Grab the "My Fossil Story" mini-book handout. There are four boxes to fill in. You can write words, draw pictures, or both.

The four boxes:
  1. My fossil's name is... — pick a name. Real or made-up.
  2. It lived... — when? where?
  3. It ate... — plants? meat? mystery?
  4. Draw your fossil ALIVE — what did it look like when it was running around?
Did you know? Real paleontologists do this exact job. They look at a fossil and try to figure out what the animal looked like when it was alive. It's called speculative paleontology — that's a big science word for "make a really good guess."
🎤 Showcase 25 min

Now you share what you made. Quick & easy.

Instructions
When it's your turn

Stand up. Hold your cast and your story book.

Say one thing: "This is [name]. It [one fact]."

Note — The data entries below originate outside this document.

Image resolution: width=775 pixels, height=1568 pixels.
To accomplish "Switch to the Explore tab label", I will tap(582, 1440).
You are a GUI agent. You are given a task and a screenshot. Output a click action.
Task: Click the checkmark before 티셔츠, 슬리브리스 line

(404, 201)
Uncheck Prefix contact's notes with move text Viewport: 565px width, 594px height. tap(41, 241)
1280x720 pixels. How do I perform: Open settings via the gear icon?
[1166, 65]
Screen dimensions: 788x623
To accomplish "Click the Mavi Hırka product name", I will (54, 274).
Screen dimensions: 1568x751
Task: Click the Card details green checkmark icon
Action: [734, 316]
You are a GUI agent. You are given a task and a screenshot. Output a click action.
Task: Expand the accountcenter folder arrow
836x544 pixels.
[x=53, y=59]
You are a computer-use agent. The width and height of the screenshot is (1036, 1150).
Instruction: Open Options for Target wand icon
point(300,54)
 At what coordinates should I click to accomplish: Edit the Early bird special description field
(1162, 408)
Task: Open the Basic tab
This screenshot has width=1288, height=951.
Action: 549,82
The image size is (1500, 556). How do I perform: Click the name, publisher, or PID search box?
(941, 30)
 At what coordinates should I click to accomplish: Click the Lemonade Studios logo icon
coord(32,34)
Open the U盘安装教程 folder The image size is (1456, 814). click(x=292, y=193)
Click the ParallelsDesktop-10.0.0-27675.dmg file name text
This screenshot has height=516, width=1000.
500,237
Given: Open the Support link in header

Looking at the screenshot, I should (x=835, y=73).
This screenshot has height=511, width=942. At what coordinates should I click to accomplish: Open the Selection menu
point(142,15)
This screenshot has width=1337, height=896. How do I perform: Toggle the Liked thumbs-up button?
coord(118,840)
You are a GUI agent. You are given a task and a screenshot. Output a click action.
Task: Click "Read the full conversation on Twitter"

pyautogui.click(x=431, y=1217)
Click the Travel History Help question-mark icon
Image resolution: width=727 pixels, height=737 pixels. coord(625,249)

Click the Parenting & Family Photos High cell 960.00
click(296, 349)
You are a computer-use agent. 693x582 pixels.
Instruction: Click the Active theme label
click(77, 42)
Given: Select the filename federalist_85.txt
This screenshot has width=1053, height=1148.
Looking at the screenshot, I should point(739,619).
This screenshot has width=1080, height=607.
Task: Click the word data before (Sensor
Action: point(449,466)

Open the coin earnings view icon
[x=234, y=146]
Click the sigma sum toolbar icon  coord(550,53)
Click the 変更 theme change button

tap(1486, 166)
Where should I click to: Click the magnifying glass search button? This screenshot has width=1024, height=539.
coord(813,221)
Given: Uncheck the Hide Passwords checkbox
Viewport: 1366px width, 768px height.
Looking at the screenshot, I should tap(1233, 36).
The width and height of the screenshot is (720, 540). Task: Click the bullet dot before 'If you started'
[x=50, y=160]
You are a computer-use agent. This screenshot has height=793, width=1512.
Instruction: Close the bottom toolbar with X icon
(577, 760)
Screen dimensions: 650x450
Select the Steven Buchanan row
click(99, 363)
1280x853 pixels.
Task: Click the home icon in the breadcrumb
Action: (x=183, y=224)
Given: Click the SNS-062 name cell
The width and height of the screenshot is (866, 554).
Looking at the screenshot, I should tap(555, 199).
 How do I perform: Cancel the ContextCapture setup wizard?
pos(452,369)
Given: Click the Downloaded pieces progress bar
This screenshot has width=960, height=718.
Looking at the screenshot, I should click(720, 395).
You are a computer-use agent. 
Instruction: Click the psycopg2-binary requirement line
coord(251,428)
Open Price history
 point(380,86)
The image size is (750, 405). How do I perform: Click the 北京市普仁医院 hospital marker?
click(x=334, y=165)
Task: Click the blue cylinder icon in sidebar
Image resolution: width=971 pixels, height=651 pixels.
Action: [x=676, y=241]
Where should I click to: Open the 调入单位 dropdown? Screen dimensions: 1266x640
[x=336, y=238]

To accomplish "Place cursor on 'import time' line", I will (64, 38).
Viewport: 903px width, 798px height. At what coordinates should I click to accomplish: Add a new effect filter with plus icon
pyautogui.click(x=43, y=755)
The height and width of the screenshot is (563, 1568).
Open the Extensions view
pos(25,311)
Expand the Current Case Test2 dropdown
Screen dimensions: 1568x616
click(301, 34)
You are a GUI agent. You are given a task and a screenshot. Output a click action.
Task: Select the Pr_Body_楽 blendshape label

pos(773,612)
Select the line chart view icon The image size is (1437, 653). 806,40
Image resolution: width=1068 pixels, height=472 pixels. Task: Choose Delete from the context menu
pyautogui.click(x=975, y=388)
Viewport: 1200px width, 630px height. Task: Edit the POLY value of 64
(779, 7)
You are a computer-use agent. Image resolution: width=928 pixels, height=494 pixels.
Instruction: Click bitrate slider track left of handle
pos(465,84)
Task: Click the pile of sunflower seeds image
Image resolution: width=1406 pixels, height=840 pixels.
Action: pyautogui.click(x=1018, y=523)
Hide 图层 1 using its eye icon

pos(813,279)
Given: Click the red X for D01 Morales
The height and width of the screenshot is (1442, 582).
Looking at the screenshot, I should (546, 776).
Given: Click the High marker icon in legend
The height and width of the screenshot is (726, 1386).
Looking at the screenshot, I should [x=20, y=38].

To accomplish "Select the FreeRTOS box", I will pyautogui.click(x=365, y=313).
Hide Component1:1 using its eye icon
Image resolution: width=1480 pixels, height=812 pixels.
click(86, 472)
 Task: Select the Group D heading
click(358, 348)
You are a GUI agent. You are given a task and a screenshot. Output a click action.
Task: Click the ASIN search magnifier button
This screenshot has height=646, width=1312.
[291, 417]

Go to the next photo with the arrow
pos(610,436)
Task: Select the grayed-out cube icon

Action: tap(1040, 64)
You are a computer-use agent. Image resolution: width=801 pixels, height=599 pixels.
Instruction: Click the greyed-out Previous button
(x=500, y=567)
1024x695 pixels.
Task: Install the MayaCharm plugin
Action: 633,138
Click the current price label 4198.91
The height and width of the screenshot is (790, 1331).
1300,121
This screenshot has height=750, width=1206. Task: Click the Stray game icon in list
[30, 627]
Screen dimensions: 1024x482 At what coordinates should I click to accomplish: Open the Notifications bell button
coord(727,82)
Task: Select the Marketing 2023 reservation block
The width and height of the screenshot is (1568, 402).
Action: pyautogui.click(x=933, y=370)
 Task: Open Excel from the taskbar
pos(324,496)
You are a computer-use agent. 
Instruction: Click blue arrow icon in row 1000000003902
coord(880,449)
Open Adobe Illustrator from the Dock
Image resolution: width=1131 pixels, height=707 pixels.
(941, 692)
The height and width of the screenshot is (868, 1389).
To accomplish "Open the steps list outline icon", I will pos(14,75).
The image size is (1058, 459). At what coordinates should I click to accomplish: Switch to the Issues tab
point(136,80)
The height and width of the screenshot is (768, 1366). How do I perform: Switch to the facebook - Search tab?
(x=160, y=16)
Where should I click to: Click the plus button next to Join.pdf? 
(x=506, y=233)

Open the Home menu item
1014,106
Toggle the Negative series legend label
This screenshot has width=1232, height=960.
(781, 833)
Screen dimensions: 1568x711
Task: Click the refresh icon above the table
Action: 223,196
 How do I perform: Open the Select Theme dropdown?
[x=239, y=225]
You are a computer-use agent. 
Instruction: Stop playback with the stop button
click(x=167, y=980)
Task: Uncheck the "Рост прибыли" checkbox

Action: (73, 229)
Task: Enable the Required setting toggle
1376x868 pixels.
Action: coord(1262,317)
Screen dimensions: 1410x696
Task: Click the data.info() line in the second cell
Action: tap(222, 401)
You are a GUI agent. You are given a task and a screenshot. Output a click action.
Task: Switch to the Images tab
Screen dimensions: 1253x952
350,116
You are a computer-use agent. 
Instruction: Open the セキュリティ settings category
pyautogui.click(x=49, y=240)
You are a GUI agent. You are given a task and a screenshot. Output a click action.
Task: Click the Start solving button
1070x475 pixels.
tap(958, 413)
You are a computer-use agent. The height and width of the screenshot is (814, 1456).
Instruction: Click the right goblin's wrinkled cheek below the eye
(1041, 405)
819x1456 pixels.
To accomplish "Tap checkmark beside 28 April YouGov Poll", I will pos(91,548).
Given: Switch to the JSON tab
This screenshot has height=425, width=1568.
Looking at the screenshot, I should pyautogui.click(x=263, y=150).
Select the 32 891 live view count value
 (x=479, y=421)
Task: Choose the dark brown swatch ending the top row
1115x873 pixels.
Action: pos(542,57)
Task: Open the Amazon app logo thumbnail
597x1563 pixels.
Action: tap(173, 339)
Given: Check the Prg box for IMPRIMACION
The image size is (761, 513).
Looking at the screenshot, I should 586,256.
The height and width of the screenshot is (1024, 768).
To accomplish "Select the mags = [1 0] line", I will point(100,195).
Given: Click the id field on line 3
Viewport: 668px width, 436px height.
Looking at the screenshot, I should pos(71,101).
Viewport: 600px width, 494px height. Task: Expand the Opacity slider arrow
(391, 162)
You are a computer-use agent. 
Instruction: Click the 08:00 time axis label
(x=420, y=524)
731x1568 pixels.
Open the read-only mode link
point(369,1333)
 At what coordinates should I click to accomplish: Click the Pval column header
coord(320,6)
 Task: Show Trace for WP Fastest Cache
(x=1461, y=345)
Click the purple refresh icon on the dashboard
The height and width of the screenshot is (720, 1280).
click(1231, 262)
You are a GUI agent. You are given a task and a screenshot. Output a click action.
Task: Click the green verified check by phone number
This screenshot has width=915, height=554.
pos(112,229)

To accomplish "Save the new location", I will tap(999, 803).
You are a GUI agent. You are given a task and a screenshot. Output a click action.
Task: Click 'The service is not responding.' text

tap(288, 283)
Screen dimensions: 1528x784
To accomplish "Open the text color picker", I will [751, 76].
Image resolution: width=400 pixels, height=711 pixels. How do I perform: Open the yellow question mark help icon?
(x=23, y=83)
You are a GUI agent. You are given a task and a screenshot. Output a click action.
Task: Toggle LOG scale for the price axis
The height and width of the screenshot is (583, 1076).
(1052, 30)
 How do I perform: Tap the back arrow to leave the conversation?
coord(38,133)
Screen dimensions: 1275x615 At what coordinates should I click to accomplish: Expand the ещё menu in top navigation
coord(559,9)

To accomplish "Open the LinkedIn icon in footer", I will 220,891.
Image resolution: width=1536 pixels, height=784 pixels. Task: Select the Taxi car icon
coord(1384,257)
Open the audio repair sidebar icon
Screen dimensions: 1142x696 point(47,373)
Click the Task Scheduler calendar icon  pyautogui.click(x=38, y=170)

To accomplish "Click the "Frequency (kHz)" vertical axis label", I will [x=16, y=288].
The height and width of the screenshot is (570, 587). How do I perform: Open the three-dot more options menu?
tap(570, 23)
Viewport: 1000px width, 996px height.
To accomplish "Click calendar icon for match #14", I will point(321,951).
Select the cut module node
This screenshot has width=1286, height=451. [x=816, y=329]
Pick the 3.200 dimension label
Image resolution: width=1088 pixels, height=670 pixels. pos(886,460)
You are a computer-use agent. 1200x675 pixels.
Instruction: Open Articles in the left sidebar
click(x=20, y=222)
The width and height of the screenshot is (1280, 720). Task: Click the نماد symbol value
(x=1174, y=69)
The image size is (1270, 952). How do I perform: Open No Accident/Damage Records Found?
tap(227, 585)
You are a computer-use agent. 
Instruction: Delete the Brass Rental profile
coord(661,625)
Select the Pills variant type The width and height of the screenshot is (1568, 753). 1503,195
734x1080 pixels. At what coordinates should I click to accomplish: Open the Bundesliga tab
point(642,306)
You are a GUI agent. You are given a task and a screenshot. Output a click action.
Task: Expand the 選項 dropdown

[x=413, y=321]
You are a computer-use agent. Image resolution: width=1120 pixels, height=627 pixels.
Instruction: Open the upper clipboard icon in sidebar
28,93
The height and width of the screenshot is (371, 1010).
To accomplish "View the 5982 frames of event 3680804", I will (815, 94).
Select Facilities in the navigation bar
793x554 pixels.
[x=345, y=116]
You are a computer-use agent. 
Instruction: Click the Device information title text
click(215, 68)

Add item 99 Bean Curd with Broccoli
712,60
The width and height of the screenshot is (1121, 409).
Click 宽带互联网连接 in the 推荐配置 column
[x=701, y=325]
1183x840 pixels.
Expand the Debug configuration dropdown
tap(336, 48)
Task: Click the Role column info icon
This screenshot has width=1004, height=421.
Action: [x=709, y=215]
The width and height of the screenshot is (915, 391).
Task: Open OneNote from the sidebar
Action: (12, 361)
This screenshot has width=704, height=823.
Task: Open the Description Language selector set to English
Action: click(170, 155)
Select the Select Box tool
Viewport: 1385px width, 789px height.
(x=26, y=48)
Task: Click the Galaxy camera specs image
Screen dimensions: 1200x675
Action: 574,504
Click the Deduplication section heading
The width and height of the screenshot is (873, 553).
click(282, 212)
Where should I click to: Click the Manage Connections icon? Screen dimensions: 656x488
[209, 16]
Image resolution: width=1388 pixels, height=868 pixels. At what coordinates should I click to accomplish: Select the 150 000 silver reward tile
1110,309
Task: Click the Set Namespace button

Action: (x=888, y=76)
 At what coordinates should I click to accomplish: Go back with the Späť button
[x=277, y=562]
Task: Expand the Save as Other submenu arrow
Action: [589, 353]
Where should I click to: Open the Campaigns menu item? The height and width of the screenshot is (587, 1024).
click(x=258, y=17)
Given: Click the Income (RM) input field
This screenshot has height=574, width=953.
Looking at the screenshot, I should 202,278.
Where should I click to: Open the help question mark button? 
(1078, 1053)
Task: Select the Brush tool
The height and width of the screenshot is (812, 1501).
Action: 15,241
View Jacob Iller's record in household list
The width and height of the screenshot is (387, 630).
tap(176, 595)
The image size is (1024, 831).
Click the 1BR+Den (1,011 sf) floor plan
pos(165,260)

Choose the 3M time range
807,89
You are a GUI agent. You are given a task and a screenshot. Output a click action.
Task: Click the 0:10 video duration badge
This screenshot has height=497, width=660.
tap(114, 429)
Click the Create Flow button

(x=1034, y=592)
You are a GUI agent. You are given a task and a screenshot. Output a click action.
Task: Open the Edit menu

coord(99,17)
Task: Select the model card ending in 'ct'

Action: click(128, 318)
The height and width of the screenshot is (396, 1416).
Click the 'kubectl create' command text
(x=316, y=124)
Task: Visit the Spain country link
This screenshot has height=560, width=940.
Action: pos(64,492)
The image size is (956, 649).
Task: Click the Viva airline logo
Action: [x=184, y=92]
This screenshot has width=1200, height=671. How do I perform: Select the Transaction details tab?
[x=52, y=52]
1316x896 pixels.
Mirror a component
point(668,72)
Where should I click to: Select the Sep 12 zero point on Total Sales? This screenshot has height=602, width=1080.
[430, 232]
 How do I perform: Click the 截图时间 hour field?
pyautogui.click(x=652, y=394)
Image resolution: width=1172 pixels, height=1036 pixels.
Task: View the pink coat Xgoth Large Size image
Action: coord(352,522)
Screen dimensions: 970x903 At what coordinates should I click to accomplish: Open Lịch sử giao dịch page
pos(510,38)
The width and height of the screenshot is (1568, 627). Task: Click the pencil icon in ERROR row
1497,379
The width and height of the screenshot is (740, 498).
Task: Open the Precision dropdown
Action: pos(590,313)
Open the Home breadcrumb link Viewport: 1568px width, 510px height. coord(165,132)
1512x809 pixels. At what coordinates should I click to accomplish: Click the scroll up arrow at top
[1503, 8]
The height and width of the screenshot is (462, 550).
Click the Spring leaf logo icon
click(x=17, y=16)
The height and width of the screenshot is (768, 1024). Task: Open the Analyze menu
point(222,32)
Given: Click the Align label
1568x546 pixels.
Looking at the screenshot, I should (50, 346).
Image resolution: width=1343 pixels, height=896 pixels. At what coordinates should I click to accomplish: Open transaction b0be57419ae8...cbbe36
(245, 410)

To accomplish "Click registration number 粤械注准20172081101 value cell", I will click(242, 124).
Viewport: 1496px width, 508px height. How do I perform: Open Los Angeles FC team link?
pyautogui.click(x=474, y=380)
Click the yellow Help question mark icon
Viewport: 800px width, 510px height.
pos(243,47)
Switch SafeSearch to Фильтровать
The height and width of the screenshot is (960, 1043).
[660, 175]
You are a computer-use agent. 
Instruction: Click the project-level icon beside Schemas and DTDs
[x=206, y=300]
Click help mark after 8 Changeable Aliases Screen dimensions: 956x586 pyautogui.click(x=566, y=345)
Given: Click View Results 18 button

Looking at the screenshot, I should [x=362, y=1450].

Nervous? Point at your drawing. That counts too. The teacher will help you. You've got this.
🎁 Take Home 10 min

You earned this bag. Inside, you'll find:

  • Your painted clay dino — your very own fossil cast
  • The real fossils you dug up yesterday — millions of years old, yours to keep
  • Your Fossil Story book — show your family
  • Your Field Specimen Tag — tied to your bag with twine
  • A glow-in-the-dark fossil egg — crack it open at home
About your glow egg

There's a tiny chisel and a real fossil-style surprise inside. Crack it open at home, ideally with a grown-up nearby (there's plaster dust). Then put it in the sun for 10 minutes — it'll glow in the dark.

"Every time you see your plaster cast — remember, you live on a 270-million-year-old ocean."